Whilst transfemoral access, typically obtained by the common femoral artery (CFA), has historically been the predominant access site, there has been a notable shift in recent years to alternative routes, such as transradial access. Standard 19-G needles or a 21-G micro-puncture set can be used [8].

Radial and Brachial

The use of radial or, less frequently, brachial access is increasingly prevalent, particularly in cases of significant lower-limb arteriopathy and limited availability of functional peripheral vascular access. It is commonly utilised in cases involving type 2 or 3 aortic arches necessitating right CAS, or in instances of type 2 bovine arches requiring left CAS. Access is accomplished by using a 21-G micro-puncture set. According to the RADCAR (RADial access for CARotid artery stenting) randomised controlled trial (RCT), the use of radial access for CAS resulted in 100% technical success, with low complication rates (access-site complications 0.9% vs. 0.8%; cerebral/heart events 0.9% vs. 0.8%). Nevertheless, the radiation doses reported were higher than with the transfemoral approach [25].

DATASET ENTRIES -
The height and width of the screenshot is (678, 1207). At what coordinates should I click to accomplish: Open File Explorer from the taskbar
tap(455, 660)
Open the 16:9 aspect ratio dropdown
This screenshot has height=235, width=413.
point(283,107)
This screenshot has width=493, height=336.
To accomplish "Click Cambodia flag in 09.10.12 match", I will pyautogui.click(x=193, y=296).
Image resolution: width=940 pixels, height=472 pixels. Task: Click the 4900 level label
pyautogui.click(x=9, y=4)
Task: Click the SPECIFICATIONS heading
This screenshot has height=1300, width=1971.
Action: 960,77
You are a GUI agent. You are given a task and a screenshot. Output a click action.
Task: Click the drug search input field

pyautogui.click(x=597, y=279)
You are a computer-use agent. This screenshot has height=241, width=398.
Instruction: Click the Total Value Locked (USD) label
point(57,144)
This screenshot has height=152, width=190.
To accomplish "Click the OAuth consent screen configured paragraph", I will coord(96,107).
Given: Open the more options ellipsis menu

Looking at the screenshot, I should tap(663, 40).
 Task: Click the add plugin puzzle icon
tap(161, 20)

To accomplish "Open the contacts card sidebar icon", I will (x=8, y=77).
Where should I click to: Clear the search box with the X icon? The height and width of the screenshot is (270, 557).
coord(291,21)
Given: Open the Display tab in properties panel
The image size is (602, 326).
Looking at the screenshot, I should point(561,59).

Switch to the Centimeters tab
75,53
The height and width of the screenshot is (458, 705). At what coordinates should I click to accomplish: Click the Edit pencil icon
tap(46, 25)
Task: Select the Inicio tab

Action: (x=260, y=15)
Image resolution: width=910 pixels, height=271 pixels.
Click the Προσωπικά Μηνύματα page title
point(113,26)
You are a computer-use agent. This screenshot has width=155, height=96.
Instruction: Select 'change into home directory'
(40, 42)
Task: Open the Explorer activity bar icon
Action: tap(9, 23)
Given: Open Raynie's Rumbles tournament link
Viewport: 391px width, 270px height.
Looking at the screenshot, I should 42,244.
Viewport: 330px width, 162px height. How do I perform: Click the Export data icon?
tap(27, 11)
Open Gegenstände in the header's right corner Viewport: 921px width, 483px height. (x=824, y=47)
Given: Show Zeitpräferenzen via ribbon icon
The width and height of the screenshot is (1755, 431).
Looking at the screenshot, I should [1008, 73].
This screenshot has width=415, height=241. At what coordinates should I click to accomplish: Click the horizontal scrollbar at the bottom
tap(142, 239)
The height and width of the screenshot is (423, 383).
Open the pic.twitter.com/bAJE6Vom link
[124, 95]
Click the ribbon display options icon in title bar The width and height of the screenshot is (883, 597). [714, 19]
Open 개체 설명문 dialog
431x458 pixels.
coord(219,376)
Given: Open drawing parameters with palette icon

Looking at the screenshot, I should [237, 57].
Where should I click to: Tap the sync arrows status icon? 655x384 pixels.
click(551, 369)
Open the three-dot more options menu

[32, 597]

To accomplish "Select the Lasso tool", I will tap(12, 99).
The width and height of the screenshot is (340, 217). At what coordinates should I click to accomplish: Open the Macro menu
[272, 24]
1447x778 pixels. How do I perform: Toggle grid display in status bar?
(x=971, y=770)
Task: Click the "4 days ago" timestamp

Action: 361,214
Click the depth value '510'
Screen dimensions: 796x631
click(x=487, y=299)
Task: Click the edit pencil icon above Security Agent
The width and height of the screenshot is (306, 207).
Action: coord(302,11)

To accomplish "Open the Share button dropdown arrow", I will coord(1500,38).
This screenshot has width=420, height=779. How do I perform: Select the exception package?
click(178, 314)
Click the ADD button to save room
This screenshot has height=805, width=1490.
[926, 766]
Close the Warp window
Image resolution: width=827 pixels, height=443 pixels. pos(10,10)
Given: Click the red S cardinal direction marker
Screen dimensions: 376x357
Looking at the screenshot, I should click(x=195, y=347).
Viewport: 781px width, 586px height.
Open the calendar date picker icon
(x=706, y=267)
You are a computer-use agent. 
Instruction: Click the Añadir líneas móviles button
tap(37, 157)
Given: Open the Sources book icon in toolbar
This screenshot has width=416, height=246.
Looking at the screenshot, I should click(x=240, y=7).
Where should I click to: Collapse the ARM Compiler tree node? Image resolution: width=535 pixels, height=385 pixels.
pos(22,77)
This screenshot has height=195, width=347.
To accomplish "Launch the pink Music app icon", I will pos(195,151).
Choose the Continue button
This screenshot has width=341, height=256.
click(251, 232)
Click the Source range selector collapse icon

PROBLEM A - In the carotid stenting access text, swap "technical success" for "procedural success" and give everything from "Radial and Brachial" down to "transfemoral approach [25]." with that change.
PROBLEM B - Carry on the text about access routes for carotid artery stenting, starting after its last sentence.

EXPECTED ANSWER A -
Radial and Brachial

The use of radial or, less frequently, brachial access is increasingly prevalent, particularly in cases of significant lower-limb arteriopathy and limited availability of functional peripheral vascular access. It is commonly utilised in cases involving type 2 or 3 aortic arches necessitating right CAS, or in instances of type 2 bovine arches requiring left CAS. Access is accomplished by using a 21-G micro-puncture set. According to the RADCAR (RADial access for CARotid artery stenting) randomised controlled trial (RCT), the use of radial access for CAS resulted in 100% procedural success, with low complication rates (access-site complications 0.9% vs. 0.8%; cerebral/heart events 0.9% vs. 0.8%). Nevertheless, the radiation doses reported were higher than with the transfemoral approach [25].

EXPECTED ANSWER B -
Catheterization Technique

Catheterization of the common carotid artery (CCA) can be performed by using 5-Fr simple-angled catheters, catheters with second bends, or reverse-curve catheters, based on the aortic arch anatomy, with a 0.035″ hydrophilic wire, by using a left anterior oblique projection. For the catheterisation of the right CCA, right anterior oblique projection can be used to depict the origin and initial segment of the CCA. An arteriography of the ipsilateral intra-cranial arteries in Towne and lateral projection can be obtained prior to catheterisation of the internal carotid artery ICA.

Reverse-shaped catheters are proceeded over the wire until the ascending aorta. Subsequently, the guidewire is pulled back within the catheter and a manual twist of the proximal catheter will form the catheter within the ascending aorta; slowly pulling back whilst facing cranially will accomplish successful catheterisation of the main arch vessels.

A 90 cm 6-Fr working sheath should be substituted with the use of a 0.035″ wire or an alternative wire as needed – sometimes a stiffer wire is necessary. This wire should be advanced as deeply as feasible into the external carotid artery (ECA) and the sheath should be introduced up to 1 cm proximal to the carotid bifurcation, employing a method called the shuttle technique. The telescope technique represents an alternative, in which the sheath is advanced over the 4- or 5-Fr diagnostic catheter used for initial arch catheterisation and thus already placed in the common carotid artery to subsequently perform the catheterisation of the ICA. In general, this technique is faster, especially in straightforward type one great vessel origin. In more challenging anatomies, dedicated anchoring techniques are necessary to achieve a good outcome. A steep ipsilateral oblique projection usually distinguishes the carotid bifurcation.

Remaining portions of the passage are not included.